Zudem verlange es die wissenschaftliche Redlichkeit, dass die vorherrschende Meinung der Fachwelt in den eigenen Ausführungen wiedergegeben werde, insbesondere wenn man selbst eine abweichende Auffassung vertrete oder früher in eigenen Aufsätzen eine andere Meinung kundgetan habe. „Mitunter wird der Eindruck erzeugt, dass die Annahme, die Volkswagen AG könne für ihr Verhalten zivilrechtlich verantwortlich sein, geradezu fernliege“, analysiert Heese.
Die deutschen Land- und Oberlandesgerichte hätten VW aber „längst nahezu einhellig“ zu Schadensersatz verurteilt. „Fast ausnahmslos“ sei die vorsätzliche und sittenwidrige Schädigung der Käufer durch den Hersteller die Ursache. Wie der Jurist in einem Gespräch mit dem NDR ergänzte, haben bis Mitte dieses Jahres 96 der 115 Landgerichte gegen VW geurteilt. Zudem hätten 13 von 14 Oberlandesgerichten für die Kunden entschieden. Dies ergab eine Auswertung seines Lehrstuhls, der sich im Rahmen eines Forschungsprojekts mit dem Dieselskandal beschäftigt.
Musterfeststellungsklage nur ein „Placebo“
Kritik übt der Professor auch an der Musterfeststellungsklage, die ja gerade vor dem OLG Braunschweig ihre Feuerteufe erlebt. Die Lobbyarbeit der deutschen Wirtschaftsverbände habe bewirkt, dass die Regelung zur Einführung des vermeintlichen Verbraucherschutzinstruments nur ein „Placebo-Gesetz“ sei. Das Verfahren sei einem gewöhnlichen Zivilprozess unterlegen, weswegen es nicht zu der erhofften und dringend erforderlichen Entlastung der Zivilgerichte von massenhaft gleichgelagerten Verfahren führe.

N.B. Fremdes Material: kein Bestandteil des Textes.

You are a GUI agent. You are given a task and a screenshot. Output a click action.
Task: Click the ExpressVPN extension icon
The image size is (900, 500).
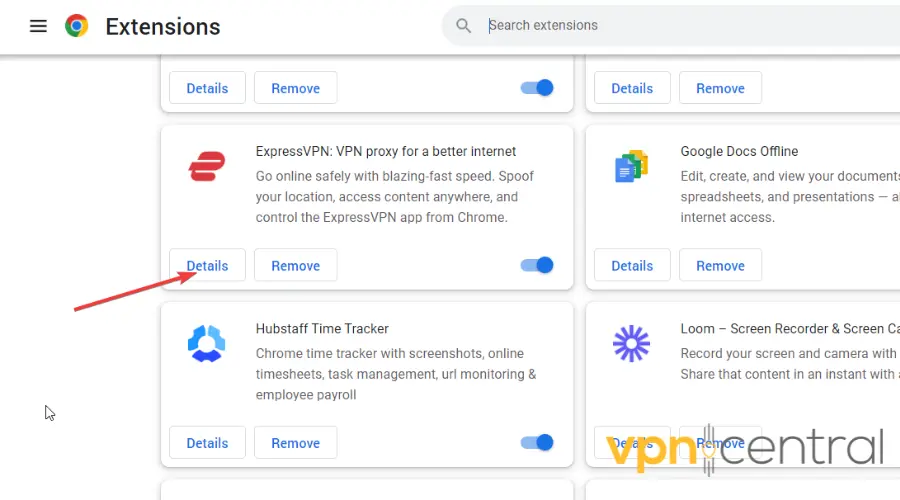click(x=207, y=167)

Anders die Situation im Mutterland der Sammelklagen. Der Umgang mit Dieselgate in den USA sei eine bemerkenswerte Demonstration der insoweit bestehenden Überlegenheit des dortigen Rechtssystems gewesen. „Volkswagen hat man auf allen rechtlichen Ebenen, also dem Strafrecht, dem Verwaltungsrecht und dem Zivilrecht, gezeigt, was effektive Rechtsdurchsetzung bedeutet“, so Heeses Fazit.